DOCUMENT TEXT START

I put a disk as /dev/sda, which is at least the size of the bad disk (160g here, sda is 300g)


copy the partition table

I do it by hand. First display the one from the bad disk

 fdisk -l /dev/hdc

And I edit the one for the new hard disk

 fdisk /dev/sda

At the end I check that I have, at least for the partition beeing rescued, the same output

 fdisk -l /dev/sda

Copy the data

Now I copy the bad disk the same way as previously. I use the '-r' flag, because the beginning of the partition is definitely dead, so i prefer copying from the end downward. I copy only after 70000000000 as stated in the beginning :

 dd_rescue -r -A -v /dev/hdc6 /dev/sda6 -l ~/rescue.errors -o ~/rescue.badblock


Reiserfsck'ing

The bad news is that sector '128', which contains the superblock, is dead :-(. I remove the range 128-500 from the badblock file

Restoring the superblock is ok (you need to answer several questions)

 reiserfsck --rebuild-sb /dev/sda6

Then, the usual way, we rebuild the whole partition, using the badblock file

 reiserfsck --rebuild-tree --scan-whole-partition -B ~/rescue.badblock /dev/sda6

and mount it.

DOCUMENT TEXT END
GIVEN MATERIAL START

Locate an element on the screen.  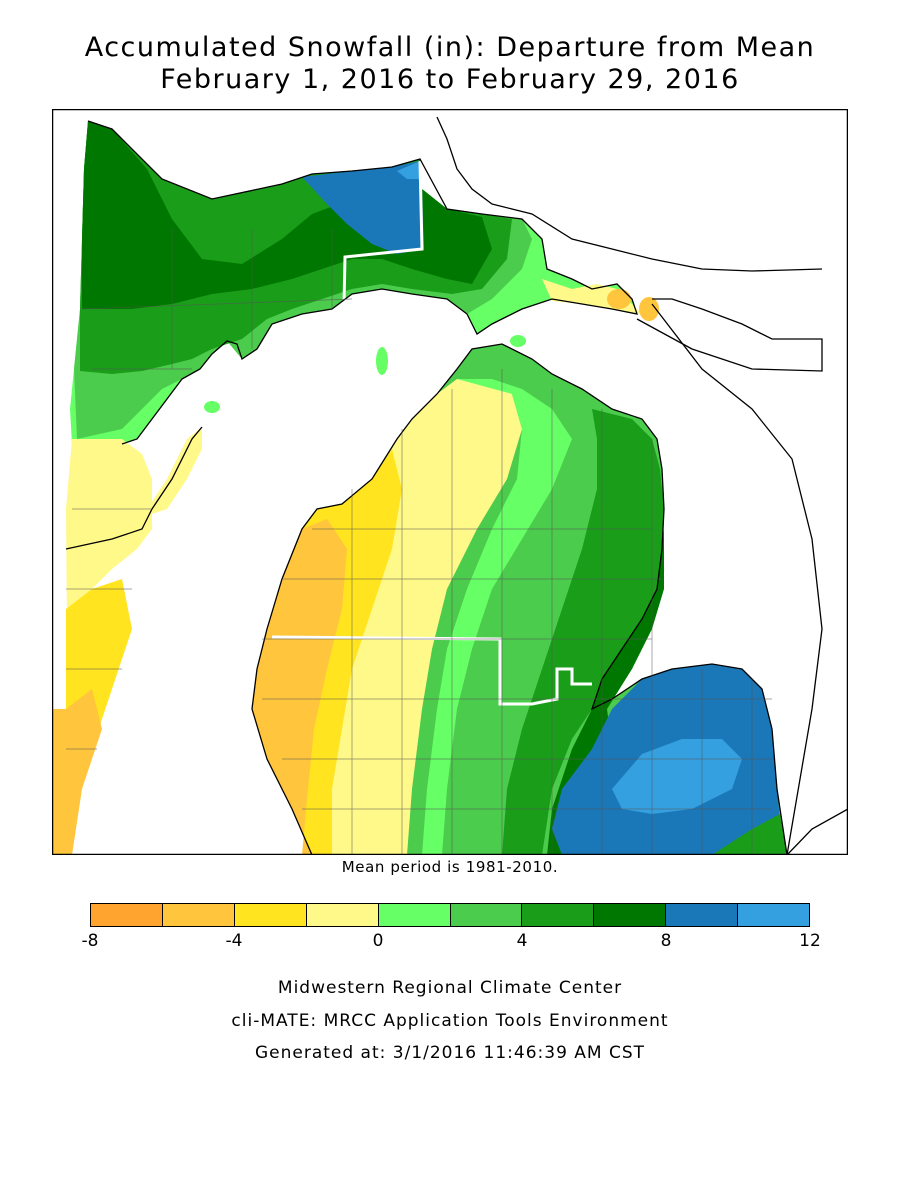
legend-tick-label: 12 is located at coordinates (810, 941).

GIVEN MATERIAL END

ACTIONS TO TAKE:
[1] From the disk rescue notes, list every command line that is run, in the order it appears.
[2] According to the disk rescue notes, which sector contains the superblock?

ANSWERS:
[1]
fdisk -l /dev/hdc
fdisk /dev/sda
fdisk -l /dev/sda
dd_rescue -r -A -v /dev/hdc6 /dev/sda6 -l ~/rescue.errors -o ~/rescue.badblock
reiserfsck --rebuild-sb /dev/sda6
reiserfsck --rebuild-tree --scan-whole-partition -B ~/rescue.badblock /dev/sda6

[2] Sector 128.